I think you were one of the philosophical pioneers of the twentieth century, in this respect. Now there are many more philosophers working outside of academia, whether in residence at museums or consulting for AI firms. Of course, historically, before the nineteenth century most philosophers did not earn their living from university employment. Aside from those with inherited wealth (like Descartes), Spinoza was a lens grinder; Hume was a diplomat and historian; Rousseau worked as an engraver, music teacher, secretary, and lackey. The difference with many of today’s philosophers working outside of the academy – like yourself – is that the “day job” involves philosophy. Indeed, arguably much more philosophy than those in academic positions with increasingly administrative roles find time for. Having left my own academic job one year ago to focus on Lex full-time, I’m aware of both what is lost and what is gained when one makes such a radical change. Did you find yourself in any way transformed by the decision or experiences that followed, or are you the same Tom but simply applying your thoughts to a different audience?

Tom Morris

I’ve always been passionate about ideas and had tended to go off on my own to explore them in new ways. I was very fortunate to have been able to pioneer some new subject areas in my academic work, so I was accustomed to working on things alone, before anyone else got excited about them, rather than in a collaborative group setting, and that made the transition easier. But in my original academic, technical specialty we had some of the best senior people and grad students in the world, so it was a big deal to leave. And yet, I was so absorbed in the new work and kept so busy traveling that I had no time to miss what I’d left. I loved my students and loved teaching. I always tried to do wild, innovating things for the big classes, where I often had one eighth of the student body in a year. Those big classes were memorialized in the Viking Press book Domers, by journalist Kevin Coyne, and if you ever come across it and read about any of my lecture sessions in that book, you can see how much I loved the classroom experience. One of my former students told me she’d gone home for break after I’d made the decision to leave academia and told her father: “Professor Morris is leaving the life of the classroom!” She said her dad responded: “No, his new classroom is just going to be America.” I loved that reaction. Notre Dame was very gracious about my decision and even contributed to starting up the Morris Institute for Human Values as a base for my work as well as bringing together other philosophers who wanted to reach out beyond the walls of their classrooms. I could now follow my nose and my heart into any research I thought would be useful, without any of the constraints of what was academically acceptable, or “hot” in the profession. I could do my own thing, play my own song, even more than ever before.

Lex Academic

That’s really impressive behaviour from Notre Dame! I think you say somewhere that you don’t so much shed new light on old problems as shed old light on new problems. That is to say, you show how ideas dating back to ancient philosophers such as Laozi and Plato can help to solve problems that they would not have themselves encountered as we do, for example relating to the rise of technology within the workplace. Could you say a little bit more about this, perhaps illustrating with an example?

▶ Task directions
Rewrite the interview with Tom Morris from "That’s really impressive" up to and including "with an example?", putting "behavior" in place of "behaviour". You won't need the listing for this.

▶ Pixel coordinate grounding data

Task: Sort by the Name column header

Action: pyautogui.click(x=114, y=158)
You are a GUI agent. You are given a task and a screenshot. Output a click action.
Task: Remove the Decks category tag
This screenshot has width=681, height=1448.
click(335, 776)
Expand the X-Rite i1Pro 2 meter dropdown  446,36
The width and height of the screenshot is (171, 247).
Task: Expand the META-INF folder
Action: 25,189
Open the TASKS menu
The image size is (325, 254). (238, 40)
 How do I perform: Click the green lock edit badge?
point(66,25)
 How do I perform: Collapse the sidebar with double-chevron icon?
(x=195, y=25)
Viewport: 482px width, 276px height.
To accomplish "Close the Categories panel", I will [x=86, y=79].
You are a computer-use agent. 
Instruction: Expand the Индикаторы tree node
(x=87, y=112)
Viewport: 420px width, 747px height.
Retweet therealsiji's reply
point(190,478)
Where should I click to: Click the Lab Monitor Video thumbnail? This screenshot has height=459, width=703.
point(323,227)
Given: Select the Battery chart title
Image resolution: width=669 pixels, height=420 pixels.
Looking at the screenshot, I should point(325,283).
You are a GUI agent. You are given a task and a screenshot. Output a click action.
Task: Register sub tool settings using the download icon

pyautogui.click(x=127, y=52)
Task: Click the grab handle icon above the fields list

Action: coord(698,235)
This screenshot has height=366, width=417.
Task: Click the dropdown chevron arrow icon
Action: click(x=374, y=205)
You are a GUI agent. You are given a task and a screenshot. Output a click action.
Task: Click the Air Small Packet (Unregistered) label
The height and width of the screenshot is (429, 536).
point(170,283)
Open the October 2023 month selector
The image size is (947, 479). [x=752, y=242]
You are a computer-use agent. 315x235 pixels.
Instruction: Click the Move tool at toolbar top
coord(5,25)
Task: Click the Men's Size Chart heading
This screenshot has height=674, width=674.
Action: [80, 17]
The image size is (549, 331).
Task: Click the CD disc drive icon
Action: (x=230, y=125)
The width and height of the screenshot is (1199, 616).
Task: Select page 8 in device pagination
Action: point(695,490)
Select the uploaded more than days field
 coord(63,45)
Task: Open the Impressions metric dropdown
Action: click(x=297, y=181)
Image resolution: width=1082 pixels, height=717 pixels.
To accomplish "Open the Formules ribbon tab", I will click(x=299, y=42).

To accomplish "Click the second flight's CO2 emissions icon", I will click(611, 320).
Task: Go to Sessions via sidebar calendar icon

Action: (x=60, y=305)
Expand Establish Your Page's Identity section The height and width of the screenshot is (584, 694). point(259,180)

▶ Problem solution
That’s really impressive behavior from Notre Dame! I think you say somewhere that you don’t so much shed new light on old problems as shed old light on new problems. That is to say, you show how ideas dating back to ancient philosophers such as Laozi and Plato can help to solve problems that they would not have themselves encountered as we do, for example relating to the rise of technology within the workplace. Could you say a little bit more about this, perhaps illustrating with an example?